Pasada esta época los animales se dispersan, aunque parece que quedan una pequeña población estable en la isla. Su área de dispersión se situaría en medio del Pacifico, cerca de las Hawaii, donde también se concentran grandes bancos de túnidos, pero aún nuestro conocimiento es muy limitado.
PRIMER ENCUENTRO
Después de casi un día de navegación desde Ensenada a bordo del Sea Escape, aparece en el horizonte Guadalupe. Los primeros y anaranjados rayos de sol de la mañana, apenas logran disipar los jirones de niebla y nubes, que todavía cubren sus partes más elevadas. Sus muros volcánicos, se tiñen con los colores cálidos de la aurora en el Pacífico.
Presenta este halo de misterio y gran atracción de las islas oceánicas, perdidas en medio de la inmensidad del inconmensurable océano. La mente la asocia con otras islas de película como las del Parque Jurásico o King-Kong, con la diferencia de que los “monstruos” aquí, no viven en la tierra sino en el mar.
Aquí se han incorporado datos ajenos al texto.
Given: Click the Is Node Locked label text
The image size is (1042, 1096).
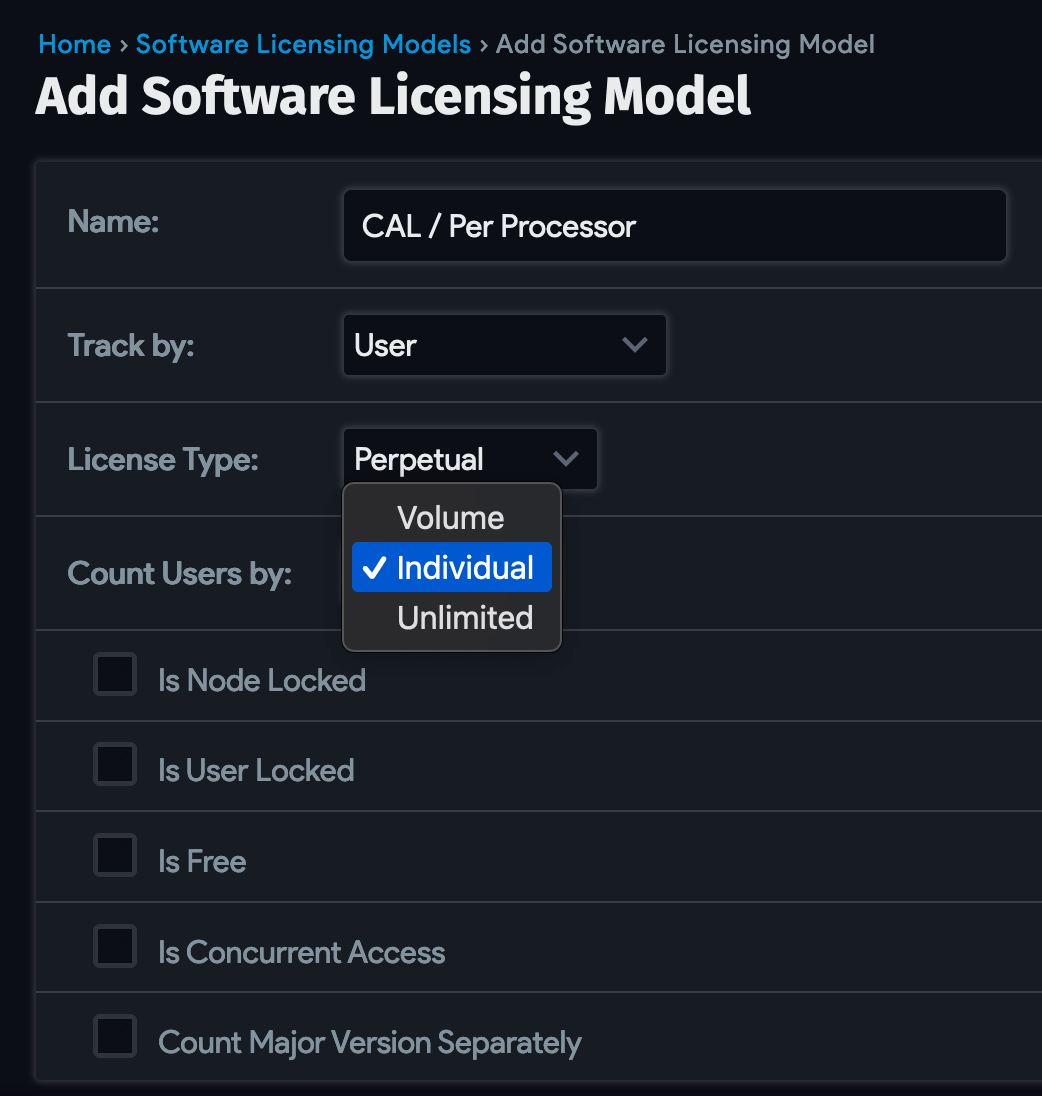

Anclamos en una especie de golfo, protegidos de los vientos, lo que permite un agua muy tranquila y transparente. Es un lugar que nos recuerda la entrañable Mar de las Calmas herreño. Terminadas las maniobras se lanzan las jaulas al agua con gran estruendo, y se comienza a distribuir los cebos fijos, ya que no se permite arrojar restos no atados ni sangre, aceite, etc.
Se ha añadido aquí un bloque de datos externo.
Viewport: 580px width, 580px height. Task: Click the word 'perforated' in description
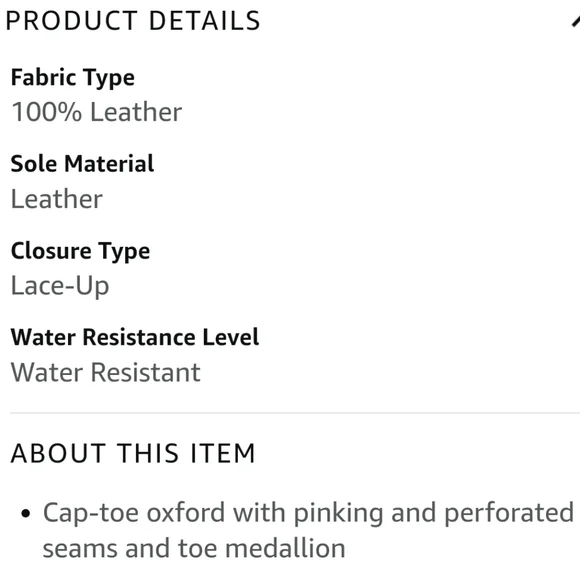[509, 513]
La mañana es perfecta, el agua es totalmente azul, ideal para divisar cualquier visitante. Van pasando los minutos, ante la impaciencia general. Aunque sabemos que hay muchos tiburones, nada asegura que el encuentro sea rápido, como nos confirma Fernando Aguilar director del Club Cantamar y armador de nuestro barco.
¡Tiburón! ¡shark! La voz del marinero parece amplificarse en el anfiteatro rocoso que nos rodea. ¿Dónde, donde? Es la pregunta. Pero pronto vemos una inconfundible silueta que se desliza por la popa, cerca de las jaulas. Un joven macho, de unos 3 metros comienza a deambular por la zona. Es el simple aperitivo de lo que llegará, ya que durante todos los días que allí permanecemos se suceden continuas pasadas de diferentes ejemplares, más o menos curiosos, más o menos grandes, más o menos….pero siempre ¡impresionantes!
AL AGUA
El buceo se efectúa desde jaula en la superficie, por medio de narguiles, lo que posibilita que sea una experiencia para la que no es necesario saber bucear. Las jaulas permiten protección y una relativa comodidad. Disponen de una parte más abierta para la observación y, sobre todo, para la captación de imágenes.
Como suele ocurrir, la “primera vez”, siempre se recuerda. Y en el caso del Gran Blanco, el primer encuentro implica, necesariamente, un antes y un después en la vida de cualquier buceador. Los 20-25 m. de visibilidad nos permiten un excelente campo de visión. Así en la parte frontal, vemos en la lejanía una forma que va definiéndose. Tantas y tantas veces visto en los documentales, tenemos ante nuestros ojos al verdadero señor de los océanos. Se trata de una gran hembra “chica”, una de las más de 100 identificadas en la zona.
Lejos de los clichés, mil veces vistos, el animal no muestra ninguna agresividad. Pasea de modo indolente por toda la zona, no mostrando especial interés por el espléndido cebo de atún que cuelga de la boya. Pese a la ausencia de esa violencia cinematográfica, la escena es impresionante.
Estamos ante un animal enorme que supera holgadamente los 4 m de longitud. Pero, quizás, más que sus dimensiones sea su robusta estructura lo que más destaque. En efecto, en esta zona, los tiburones son menos estilizados que en otras zonas como Sudáfrica.
Durante todas nuestras inmersiones este será el comportamiento imperante: tranquilidad total. Algunos ataques a los cebos, pero nada que se parezca a esa inusitada violencia que estamos acostumbrados demasiadas veces a ver. Es probable que estemos ante comportamientos más naturales ante la ausencia de estímulos artificiales, ¿una nueva forma de ver la especie? Estamos seguros de que sí.